Gather the lines from the material that contain "Uncheck".

Records for processing START

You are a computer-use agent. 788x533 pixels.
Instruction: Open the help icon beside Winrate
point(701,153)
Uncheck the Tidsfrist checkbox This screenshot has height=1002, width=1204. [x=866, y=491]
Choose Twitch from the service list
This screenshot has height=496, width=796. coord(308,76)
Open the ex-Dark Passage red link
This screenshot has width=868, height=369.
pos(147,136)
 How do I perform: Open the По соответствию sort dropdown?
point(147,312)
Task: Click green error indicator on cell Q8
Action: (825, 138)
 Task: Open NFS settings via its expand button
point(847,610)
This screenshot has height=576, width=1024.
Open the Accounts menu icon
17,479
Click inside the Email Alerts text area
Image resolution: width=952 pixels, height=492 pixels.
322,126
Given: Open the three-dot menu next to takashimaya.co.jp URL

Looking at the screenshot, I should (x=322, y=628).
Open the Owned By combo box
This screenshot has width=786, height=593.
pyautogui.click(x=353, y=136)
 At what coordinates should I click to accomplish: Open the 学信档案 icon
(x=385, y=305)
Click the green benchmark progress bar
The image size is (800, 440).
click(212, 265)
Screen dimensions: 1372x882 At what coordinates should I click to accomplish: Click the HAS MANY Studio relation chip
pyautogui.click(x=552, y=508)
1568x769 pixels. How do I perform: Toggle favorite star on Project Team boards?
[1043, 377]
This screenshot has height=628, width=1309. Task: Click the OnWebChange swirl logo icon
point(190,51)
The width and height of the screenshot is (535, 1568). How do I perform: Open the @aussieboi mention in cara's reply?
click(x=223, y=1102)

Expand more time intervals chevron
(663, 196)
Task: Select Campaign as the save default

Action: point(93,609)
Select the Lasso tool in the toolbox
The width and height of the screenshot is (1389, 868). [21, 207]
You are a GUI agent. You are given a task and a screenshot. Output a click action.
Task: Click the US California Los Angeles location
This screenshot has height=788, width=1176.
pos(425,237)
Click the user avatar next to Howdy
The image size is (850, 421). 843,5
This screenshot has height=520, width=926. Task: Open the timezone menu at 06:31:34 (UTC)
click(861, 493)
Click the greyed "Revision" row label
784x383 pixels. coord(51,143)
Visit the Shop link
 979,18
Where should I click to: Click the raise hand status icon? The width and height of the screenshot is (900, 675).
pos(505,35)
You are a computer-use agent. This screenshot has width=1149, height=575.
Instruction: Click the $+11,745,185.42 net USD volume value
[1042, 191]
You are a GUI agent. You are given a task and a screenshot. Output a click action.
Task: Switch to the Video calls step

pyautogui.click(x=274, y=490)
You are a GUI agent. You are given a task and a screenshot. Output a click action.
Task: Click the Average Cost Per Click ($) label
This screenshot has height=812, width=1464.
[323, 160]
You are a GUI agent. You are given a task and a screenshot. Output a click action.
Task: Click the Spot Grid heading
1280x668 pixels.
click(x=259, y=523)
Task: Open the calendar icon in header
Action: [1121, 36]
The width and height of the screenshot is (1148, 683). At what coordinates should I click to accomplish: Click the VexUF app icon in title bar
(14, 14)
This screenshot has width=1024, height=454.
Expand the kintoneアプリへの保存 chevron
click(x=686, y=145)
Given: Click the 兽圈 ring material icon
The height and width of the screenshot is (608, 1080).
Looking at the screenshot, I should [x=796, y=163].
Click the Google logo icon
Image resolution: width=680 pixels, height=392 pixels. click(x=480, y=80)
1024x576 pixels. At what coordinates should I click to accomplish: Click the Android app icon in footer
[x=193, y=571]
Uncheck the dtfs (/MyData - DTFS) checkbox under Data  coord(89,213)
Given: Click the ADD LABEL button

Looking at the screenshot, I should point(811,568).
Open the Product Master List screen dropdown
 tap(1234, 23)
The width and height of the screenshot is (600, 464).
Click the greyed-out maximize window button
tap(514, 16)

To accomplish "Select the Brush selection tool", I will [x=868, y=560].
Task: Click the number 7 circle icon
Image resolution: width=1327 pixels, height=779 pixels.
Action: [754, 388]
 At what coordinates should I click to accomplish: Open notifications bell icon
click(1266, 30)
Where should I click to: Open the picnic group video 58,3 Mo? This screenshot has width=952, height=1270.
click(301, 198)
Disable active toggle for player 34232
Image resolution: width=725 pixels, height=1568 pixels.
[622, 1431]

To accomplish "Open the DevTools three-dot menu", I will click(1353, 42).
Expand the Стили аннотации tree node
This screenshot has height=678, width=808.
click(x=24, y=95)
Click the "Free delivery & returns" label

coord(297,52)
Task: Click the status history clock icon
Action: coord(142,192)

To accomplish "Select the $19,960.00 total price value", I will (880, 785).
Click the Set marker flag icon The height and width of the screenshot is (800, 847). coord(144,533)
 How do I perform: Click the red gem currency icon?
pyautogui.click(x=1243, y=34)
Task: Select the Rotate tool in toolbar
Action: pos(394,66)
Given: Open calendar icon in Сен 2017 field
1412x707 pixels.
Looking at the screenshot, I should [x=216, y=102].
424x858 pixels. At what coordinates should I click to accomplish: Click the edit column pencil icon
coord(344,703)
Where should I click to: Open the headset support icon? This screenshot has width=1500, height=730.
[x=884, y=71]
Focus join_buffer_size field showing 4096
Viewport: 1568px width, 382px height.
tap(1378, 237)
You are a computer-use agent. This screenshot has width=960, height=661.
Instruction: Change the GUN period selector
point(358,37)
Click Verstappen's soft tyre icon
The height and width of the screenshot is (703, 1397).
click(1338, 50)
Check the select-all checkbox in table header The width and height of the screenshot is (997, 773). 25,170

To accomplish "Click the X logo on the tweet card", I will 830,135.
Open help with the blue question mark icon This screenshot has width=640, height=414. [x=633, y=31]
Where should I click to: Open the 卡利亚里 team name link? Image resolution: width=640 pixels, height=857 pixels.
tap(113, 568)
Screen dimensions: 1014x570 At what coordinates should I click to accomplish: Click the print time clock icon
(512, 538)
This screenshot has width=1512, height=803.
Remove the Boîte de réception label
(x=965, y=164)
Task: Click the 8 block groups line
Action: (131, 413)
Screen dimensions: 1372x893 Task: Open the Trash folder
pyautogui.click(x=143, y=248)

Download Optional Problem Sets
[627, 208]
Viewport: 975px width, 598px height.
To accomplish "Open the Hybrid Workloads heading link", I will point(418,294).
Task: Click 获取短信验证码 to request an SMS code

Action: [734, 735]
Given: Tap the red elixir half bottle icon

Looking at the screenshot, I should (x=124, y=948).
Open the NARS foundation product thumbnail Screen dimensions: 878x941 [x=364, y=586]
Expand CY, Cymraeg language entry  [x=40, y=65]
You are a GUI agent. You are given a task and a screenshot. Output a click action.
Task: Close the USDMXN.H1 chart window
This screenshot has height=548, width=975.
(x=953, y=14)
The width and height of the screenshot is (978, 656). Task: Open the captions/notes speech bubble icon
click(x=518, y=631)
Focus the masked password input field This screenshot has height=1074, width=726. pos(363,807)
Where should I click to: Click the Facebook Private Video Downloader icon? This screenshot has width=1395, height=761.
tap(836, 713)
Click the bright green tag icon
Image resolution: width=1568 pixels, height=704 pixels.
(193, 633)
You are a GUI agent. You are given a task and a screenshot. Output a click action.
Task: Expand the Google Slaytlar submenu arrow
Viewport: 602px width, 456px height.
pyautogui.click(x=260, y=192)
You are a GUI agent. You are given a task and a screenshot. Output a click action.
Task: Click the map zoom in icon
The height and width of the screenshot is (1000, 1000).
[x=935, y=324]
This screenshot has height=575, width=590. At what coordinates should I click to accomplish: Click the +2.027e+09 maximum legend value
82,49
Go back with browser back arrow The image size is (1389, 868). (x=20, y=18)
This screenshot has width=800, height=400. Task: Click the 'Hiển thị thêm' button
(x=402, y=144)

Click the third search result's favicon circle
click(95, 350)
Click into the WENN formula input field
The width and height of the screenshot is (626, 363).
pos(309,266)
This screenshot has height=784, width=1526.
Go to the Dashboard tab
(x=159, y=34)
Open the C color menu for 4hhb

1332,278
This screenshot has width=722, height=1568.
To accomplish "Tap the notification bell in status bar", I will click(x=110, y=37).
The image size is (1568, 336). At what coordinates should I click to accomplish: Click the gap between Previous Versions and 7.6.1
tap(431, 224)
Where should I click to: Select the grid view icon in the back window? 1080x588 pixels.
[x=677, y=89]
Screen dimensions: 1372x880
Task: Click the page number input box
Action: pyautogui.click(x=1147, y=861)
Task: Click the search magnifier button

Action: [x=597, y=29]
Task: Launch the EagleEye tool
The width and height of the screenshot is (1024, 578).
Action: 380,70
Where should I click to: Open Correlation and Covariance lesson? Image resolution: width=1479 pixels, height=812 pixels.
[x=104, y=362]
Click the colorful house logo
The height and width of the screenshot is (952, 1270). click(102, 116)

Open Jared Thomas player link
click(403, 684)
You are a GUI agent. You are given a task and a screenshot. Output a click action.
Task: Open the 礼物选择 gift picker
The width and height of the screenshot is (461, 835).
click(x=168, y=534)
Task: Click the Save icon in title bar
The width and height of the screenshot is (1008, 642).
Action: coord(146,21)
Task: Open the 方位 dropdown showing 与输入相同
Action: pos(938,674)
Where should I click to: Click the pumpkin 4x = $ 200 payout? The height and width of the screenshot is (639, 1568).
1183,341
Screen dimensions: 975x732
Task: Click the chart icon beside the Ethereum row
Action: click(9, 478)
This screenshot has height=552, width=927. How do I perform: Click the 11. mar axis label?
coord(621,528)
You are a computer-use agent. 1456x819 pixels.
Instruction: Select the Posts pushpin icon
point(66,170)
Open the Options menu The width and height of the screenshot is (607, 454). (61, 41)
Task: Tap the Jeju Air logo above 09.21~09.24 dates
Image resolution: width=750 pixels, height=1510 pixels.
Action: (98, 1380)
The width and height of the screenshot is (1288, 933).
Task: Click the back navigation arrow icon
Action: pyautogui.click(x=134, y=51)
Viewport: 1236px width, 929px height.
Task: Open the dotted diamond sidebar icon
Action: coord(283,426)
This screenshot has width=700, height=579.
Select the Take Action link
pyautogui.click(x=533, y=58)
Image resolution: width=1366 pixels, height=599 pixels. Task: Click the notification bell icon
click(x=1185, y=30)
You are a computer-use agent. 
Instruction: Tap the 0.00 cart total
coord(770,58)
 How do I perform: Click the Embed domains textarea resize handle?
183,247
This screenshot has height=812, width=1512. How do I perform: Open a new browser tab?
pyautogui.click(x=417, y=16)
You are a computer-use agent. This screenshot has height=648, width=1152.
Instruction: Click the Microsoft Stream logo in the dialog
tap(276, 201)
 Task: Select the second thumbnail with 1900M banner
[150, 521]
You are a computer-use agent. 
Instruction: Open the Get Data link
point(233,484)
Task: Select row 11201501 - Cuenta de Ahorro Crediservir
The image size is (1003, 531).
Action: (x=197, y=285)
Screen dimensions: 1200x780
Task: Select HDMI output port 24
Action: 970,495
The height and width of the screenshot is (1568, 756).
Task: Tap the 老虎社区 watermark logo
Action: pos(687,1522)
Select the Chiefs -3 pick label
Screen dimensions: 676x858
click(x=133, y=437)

Records for processing END

Response area »
Uncheck the Tidsfrist checkbox This screenshot has height=1002, width=1204. [x=866, y=491]
Uncheck the dtfs (/MyData - DTFS) checkbox under Data  coord(89,213)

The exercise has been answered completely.